Business owners and partners are considered self-employed, not employees of the business.
- Filing business and personal income Tax return bundles: Owners and partners should maintain separate books and records for their business; however, they only need to file an individual income tax return each year. If a business reports a loss for the tax year, business owners and partners can use it to reduce income from other sources of personal income (such as through investment or other work).
Need to re-establish the partnership when one business ends
When one of the business partners/owners dies, the business as such ends. If the remaining partners wish to continue the business operations, they would be required to re-register the company.
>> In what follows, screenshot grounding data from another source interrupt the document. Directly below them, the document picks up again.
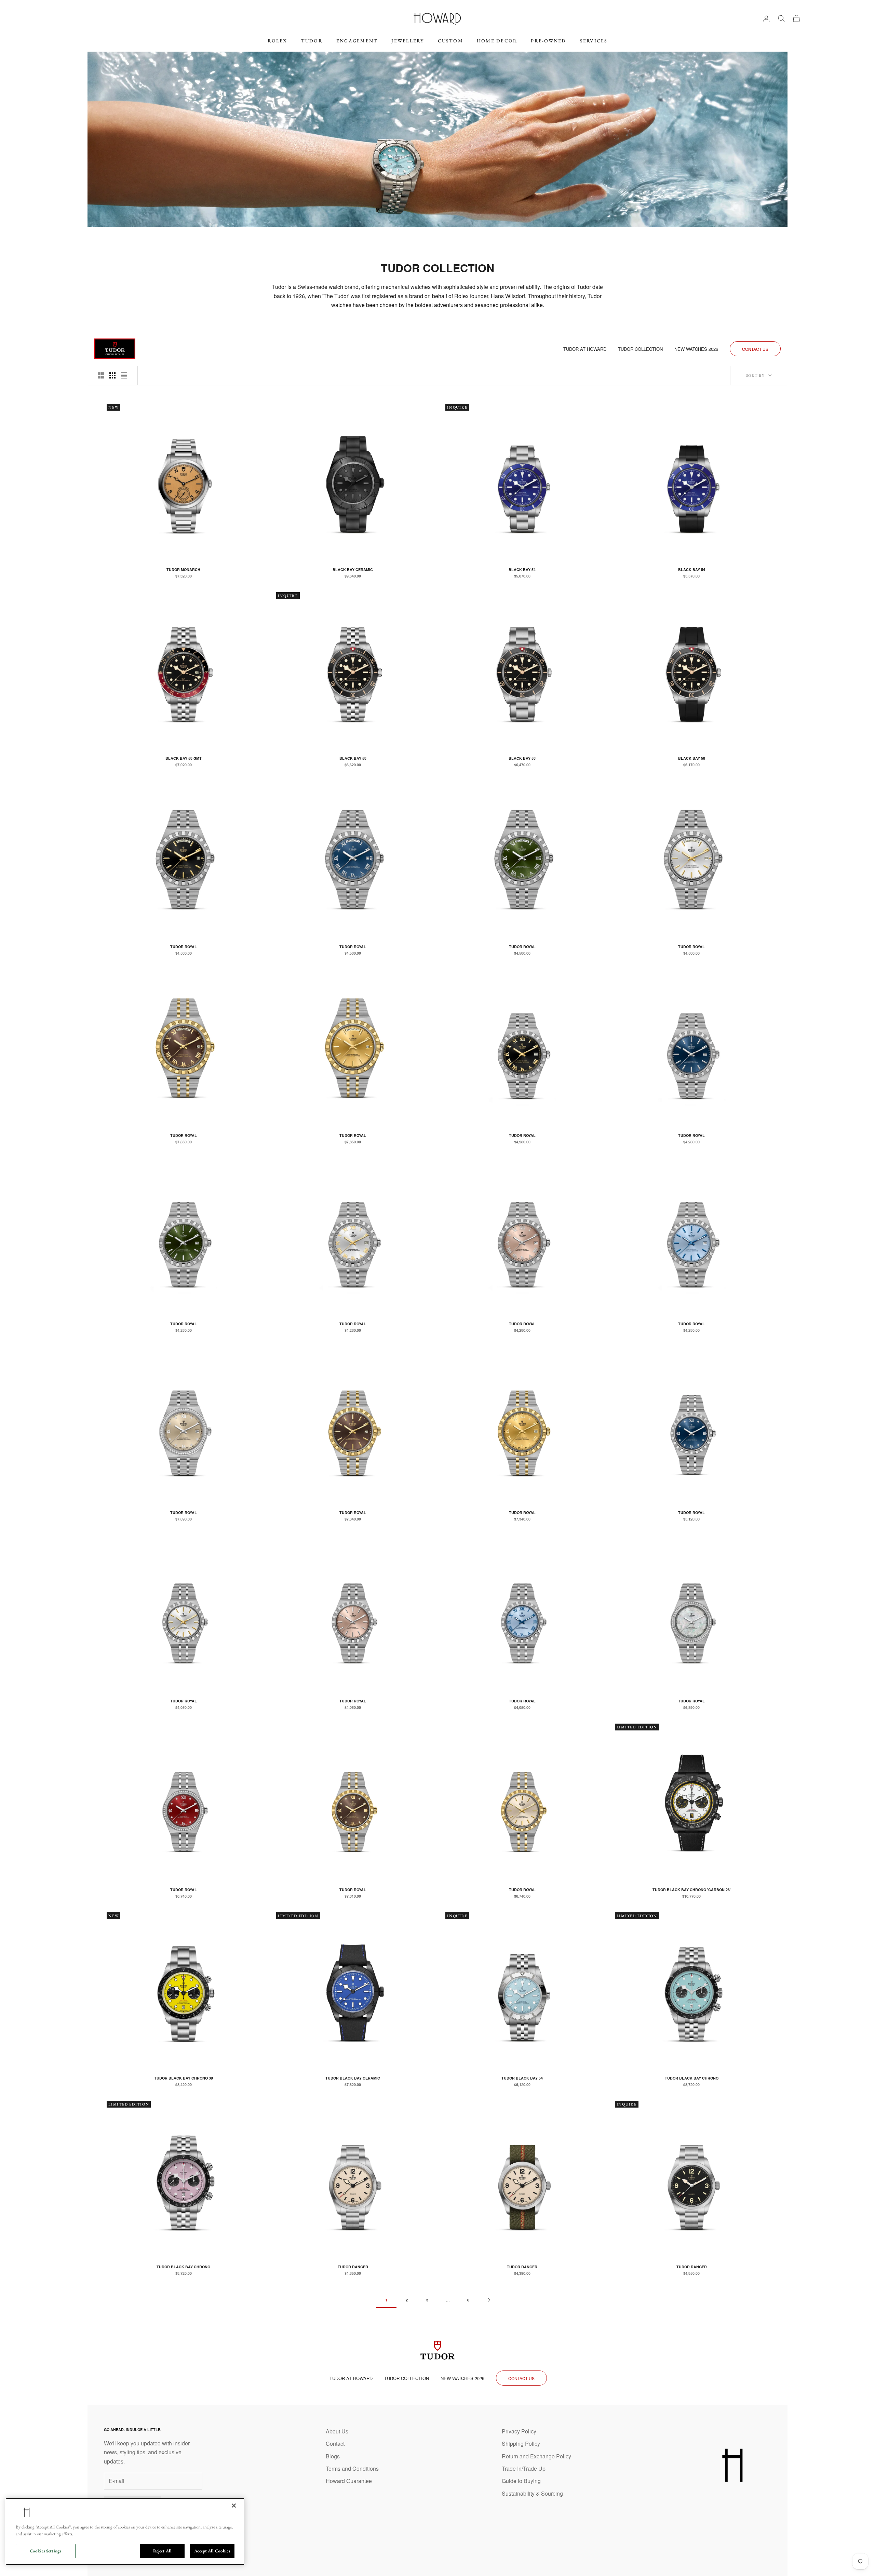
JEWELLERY (407, 41)
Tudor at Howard (584, 349)
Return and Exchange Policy (536, 2456)
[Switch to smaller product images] (112, 375)
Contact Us (755, 349)
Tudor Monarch (183, 569)
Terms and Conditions (352, 2468)
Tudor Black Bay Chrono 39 (183, 2078)
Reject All (162, 2551)
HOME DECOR (497, 41)
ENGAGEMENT (357, 41)
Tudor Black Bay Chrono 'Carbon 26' (691, 1889)
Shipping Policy (521, 2443)
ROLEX (277, 41)
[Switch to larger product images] (101, 375)
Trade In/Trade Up (524, 2468)
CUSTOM (450, 41)
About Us (337, 2431)
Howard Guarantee (349, 2481)
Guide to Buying (521, 2481)
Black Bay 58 (352, 758)
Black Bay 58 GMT (183, 758)
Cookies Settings (46, 2551)
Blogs (333, 2456)
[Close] (233, 2505)
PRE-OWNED (548, 41)
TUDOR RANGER (353, 2266)
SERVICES (594, 41)
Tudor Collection (640, 349)
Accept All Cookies (212, 2551)
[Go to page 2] (489, 2300)
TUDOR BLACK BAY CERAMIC (352, 2078)
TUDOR (312, 41)
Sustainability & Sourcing (532, 2493)
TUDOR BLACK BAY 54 (522, 2078)
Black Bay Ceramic (353, 569)
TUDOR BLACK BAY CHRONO (691, 2078)
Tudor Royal (183, 946)
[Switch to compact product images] (124, 375)
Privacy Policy (519, 2431)
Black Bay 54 (522, 569)
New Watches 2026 (696, 349)
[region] (125, 2531)
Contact (335, 2443)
Self-employed has full control over the business, management and decision making
Partners share responsibility for the day to day management and operations of the business and make common decisions and need to consult other partner before any decisions can be made (except for the limited partners, who’s liabilities are clearly defined by other contracts.)
Available Startup Funding:
- Self-employed would usually finance their business by their personal savings, bank loans or credit lines. Start-up capital can be limited.
- Partnerships are funded similarly, except pooling more resources amongst the business partners, could significantly increase the amount of start-up funding available.